One line of evidence the agency uses is isotope analysis that pinpoints a person’s country of origin. This method has been critical for quickly segregating comingled remains and repatriating those remains from other countries, McKeague says.

“What you eat and drink as a child stays with you for life. We’re able to take a tiny bone cutting and run it through an isotope analysis to determine where someone grew up,” he says.

The agency also uses artificial intelligence and machine learning to analyze data sets—in some cases to analyze hundreds of thousands of scanned handwritten records from the 1940s and ’50s. AI has also expedited underwater searches by helping excavation teams map the ocean floor and identify anomalies faster than human teams have done in the past, McKeague says.

“Really, we’re just scratching the surface with this technology,” he says.

A Four-Year Commitment

McKeague, who was born and raised in Hawaii, realized early on that the military would be his ticket to an education outside of Hawaii. With an Air Force ROTC scholarship, he chose Georgia Tech for its reputation for industrial engineering. Atlanta’s mild winters might have swayed him, too. “I wasn’t too sure about this thing called ‘snow,’” he jokes.
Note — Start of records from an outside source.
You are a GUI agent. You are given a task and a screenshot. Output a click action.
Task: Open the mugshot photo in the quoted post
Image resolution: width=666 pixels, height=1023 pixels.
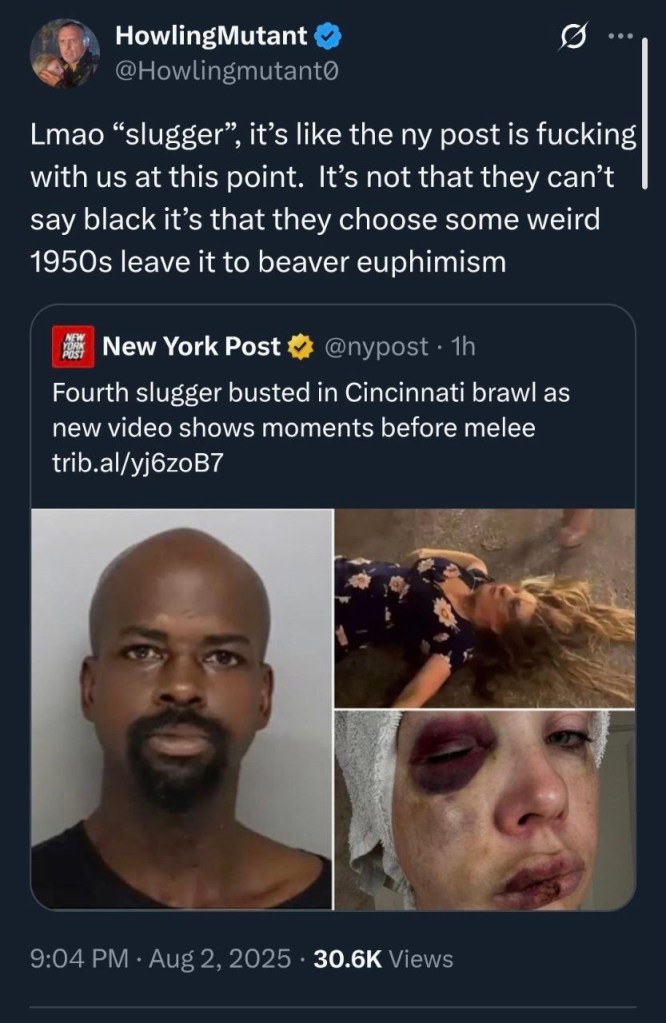(182, 709)
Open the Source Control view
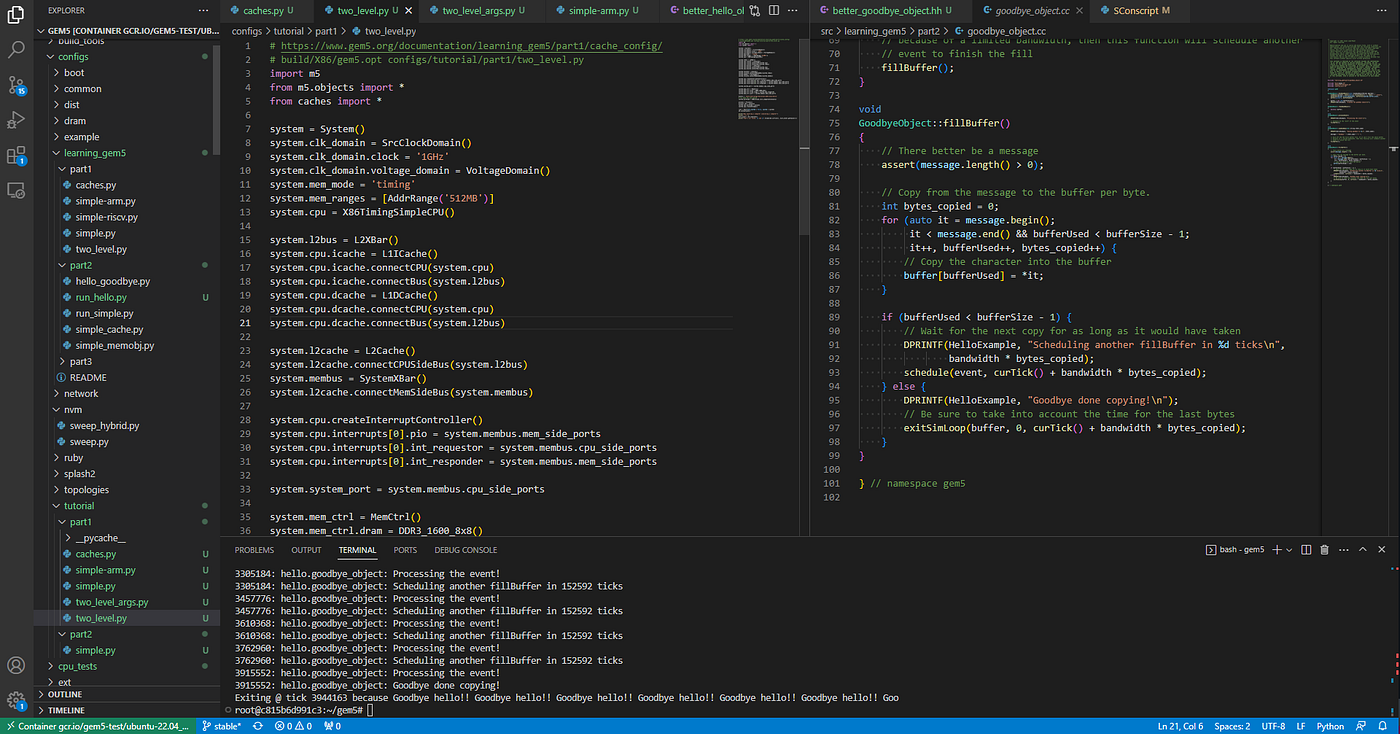This screenshot has height=734, width=1400. point(16,85)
Besides academics at Tech, he dove into extracurricular activities, becoming president of his fraternity, Sigma Nu, as well as president of the Interfraternity Council and ANAK. He was vice president of the Ramblin’ Reck Club and mentored elementary students through Big Brothers. “Tech teaches you critical thinking. It obviously teaches you problem-solving and hard work, but what I valued the most from my education and extracurricular activities was the relationship-building,” McKeague says.

He commissioned in 1981 through the Air Force ROTC at Georgia Tech. He served in a variety of assignments throughout his distinguished military career, including as the first Deputy Director of the newly established Defense POW/MIA Accounting Agency and as commander of the Joint POW/MIA Accounting Command at Joint Base Pearl Harbor-Hickam in Hawaii. He retired at the rank of major general in 2015 after a 34-year career in the U.S. Air Force.

“The skills I learned at Tech translated well into the Air Force,” he says. “Although I initially thought I would serve only my four-year commitment to the military, good opportunities led to great jobs, and I missed my mark by 30 years.”

No One Left Behind

The relationship-building skills that he honed at Tech are key to his current position, McKeague adds. Aside from the technological and diplomatic aspects of his work, a core component to the agency’s work is communicating with families.

“Families know the basics of their loved one’s loss in combat, but not having their remains created uncertainty that has exacerbated their grieving that they also carry generationally,” he says.

The agency holds family meetings throughout the year to provide updates about the search for their missing loved ones and for those families to come together to share with each other.

“Our nation is fulfilling a promise made to those it sent off to combat who did not return home as well as to their families and to veterans who lost their comrades-in-arms,” McKeague says. “This fulfillment also instills confidence in those serving in the military today to never leave a fallen comrade behind.”